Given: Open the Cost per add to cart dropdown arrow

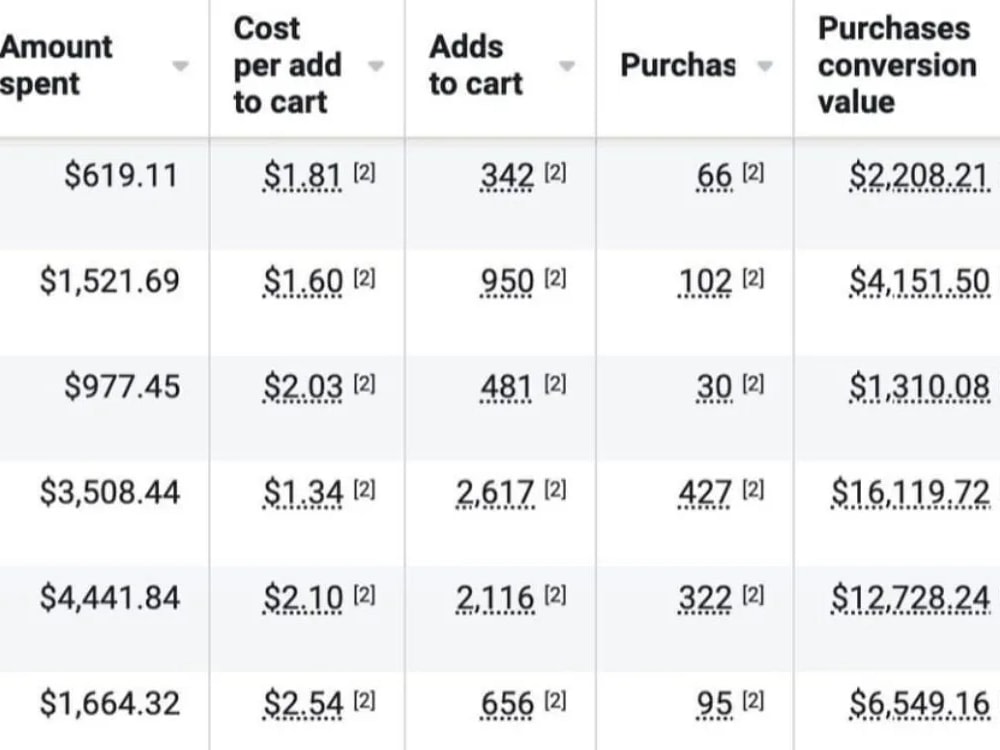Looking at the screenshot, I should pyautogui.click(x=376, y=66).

---

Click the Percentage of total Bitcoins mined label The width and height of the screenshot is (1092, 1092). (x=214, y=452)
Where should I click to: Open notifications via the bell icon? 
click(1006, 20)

● **What to do**: Render the lines starting at the one containing "Given: Open the" and ending at the one containing "Looking at the", both included, as a numbered list without blank lines. Leave the pictures out.

● **Solution to this task**:
1. Given: Open the Cost per add to cart dropdown arrow
2. Looking at the screenshot, I should pyautogui.click(x=376, y=66).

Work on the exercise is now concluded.